9.1 Cross-border disclosure
The College may transfer your personal information to an entity which is in a foreign country to assist the College in providing its educational services.
If personal information is shared overseas, the College must take reasonable steps to ensure that the overseas entity is APP compliant, unless an exemption applies. One of these exemptions is when the College obtains prior consent to such disclosure from parents and students after expressly informing them that the obligation to ensure APP compliance will not apply to any disclosures given with such consent. However, including this statement in the privacy policy itself would not be sufficient to imply consent. If the College proposes to use this exemption, consent will need to be directly obtained from the individual at the time the personal information is collected, or at some later time. Otherwise, the College will to take reasonable steps to ensure the overseas party is complying with the APPs.
10. How you may access or correct your personal information
You may contact the College to request access to the personal information it holds about you at any time. You may also ask the College to correct information about you that you may believe is inaccurate, incomplete or out of date.
Please contact the College using the contact details set out in clause 12. The College will need to verify your identity before giving you access to, or correcting, your personal information. The College will respond to the request within a reasonable period after the request is made. There is no charge to make a request, however the College may charge a reasonable fee to cover the administrative costs of retrieving your personal information.

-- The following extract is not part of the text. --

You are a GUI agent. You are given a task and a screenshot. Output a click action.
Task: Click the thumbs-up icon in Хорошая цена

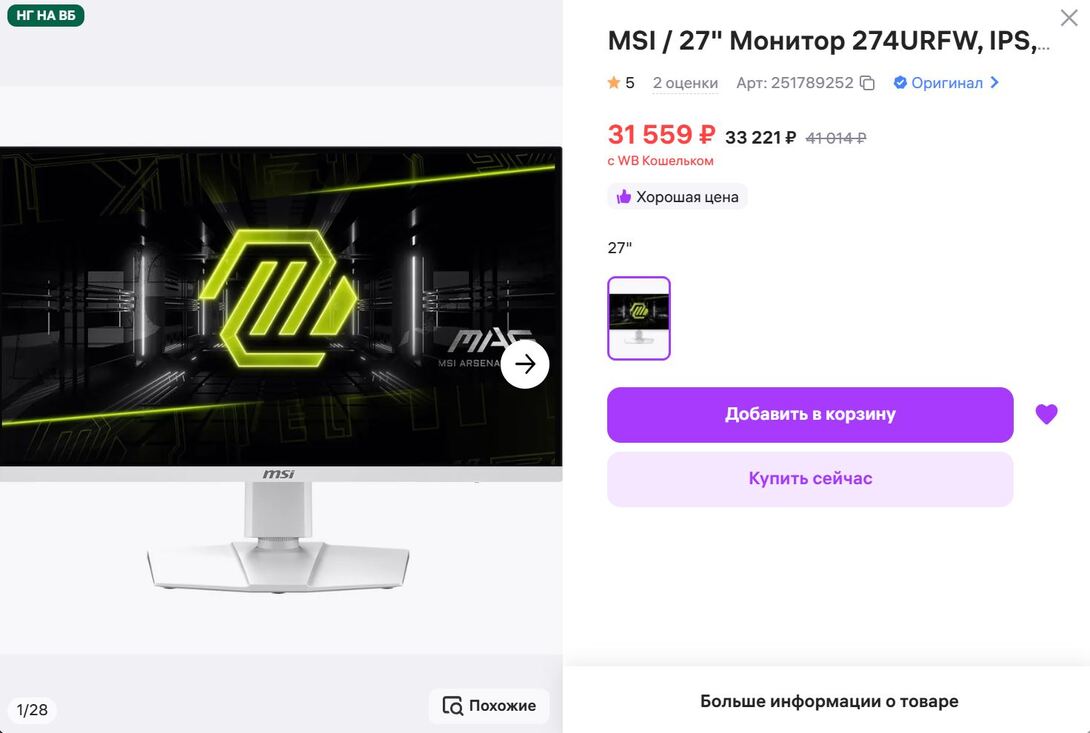click(x=624, y=197)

In certain circumstances, the College may refuse, or be unable, to correct or provide you with access to your personal information. In these circumstances, the College will write to you to explain the reasons why this is the case.
11. How you may complain if you have concerns about how the College has managed your personal information
If you have a complaint related to how the College has managed your personal information, please contact the College using the contact details set out in clause 12. The College may ask you to place your concerns in writing so that its compliance staff can fully understand and investigate your complaint.
The College will provide you with an estimated response timeframe in relation to your complaint. The College will endeavour to resolve the complaint as soon as reasonably practicable.
If a complaint remains unresolved, or you are not satisfied with the College’s resolution of the complaint, you may contact the Office of the Australian Information Commissioner (OAIC) at www.oaic.gov.au to have the complaint heard and determined.
12. How to contact us
If you have any questions about this Privacy Policy or the College’s management of your personal information, please contact the College on:
Attention: Sue Templeman, Risk & Compliance Manager
Tel: 03 9834 0024
Email: stempleman@scopus.vic.edu.au
13. Changes to the College’s privacy policy and information handling practices
This Privacy Policy is subject to change at any time so we encourage you to review this Privacy Policy at regular intervals. If the College changes this Privacy Policy an updated version will be posted on the College’s website to notify you of this change. By continuing to use the College’s services after that time you will be deemed to have accepted any changes to its Privacy Policy.